(Stored data)

━━━━

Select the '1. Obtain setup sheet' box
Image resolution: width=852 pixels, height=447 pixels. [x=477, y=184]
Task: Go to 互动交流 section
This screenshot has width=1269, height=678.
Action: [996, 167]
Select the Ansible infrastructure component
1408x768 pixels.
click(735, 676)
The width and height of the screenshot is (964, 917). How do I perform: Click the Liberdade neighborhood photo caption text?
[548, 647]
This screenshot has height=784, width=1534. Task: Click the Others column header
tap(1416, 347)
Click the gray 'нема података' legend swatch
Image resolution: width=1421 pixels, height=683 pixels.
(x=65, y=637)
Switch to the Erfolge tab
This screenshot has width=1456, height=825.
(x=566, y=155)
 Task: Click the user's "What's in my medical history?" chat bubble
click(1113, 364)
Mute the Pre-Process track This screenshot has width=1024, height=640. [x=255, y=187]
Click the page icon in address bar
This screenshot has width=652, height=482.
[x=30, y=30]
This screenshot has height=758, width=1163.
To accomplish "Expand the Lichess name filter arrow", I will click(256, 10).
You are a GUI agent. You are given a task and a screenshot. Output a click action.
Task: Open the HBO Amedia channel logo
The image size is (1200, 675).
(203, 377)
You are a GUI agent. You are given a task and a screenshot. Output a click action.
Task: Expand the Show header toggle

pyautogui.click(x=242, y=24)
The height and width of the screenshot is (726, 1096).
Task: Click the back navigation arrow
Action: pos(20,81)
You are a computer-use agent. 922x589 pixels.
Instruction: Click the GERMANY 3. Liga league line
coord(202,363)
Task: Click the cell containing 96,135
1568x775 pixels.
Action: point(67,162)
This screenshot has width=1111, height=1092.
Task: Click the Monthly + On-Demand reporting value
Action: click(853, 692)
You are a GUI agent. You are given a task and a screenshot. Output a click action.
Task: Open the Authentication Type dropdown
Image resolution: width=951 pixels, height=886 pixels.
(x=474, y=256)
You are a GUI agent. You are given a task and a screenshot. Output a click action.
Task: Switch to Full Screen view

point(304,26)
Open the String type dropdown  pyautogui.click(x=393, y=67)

━━━━

■ **WHAT YOU NEED TO DO**
Search the entries above for the string "Open". Copy each line in which it appears.

■ **ANSWER FOR THE TASK**
Task: Open the HBO Amedia channel logo
Task: Open the Authentication Type dropdown
Open the String type dropdown  pyautogui.click(x=393, y=67)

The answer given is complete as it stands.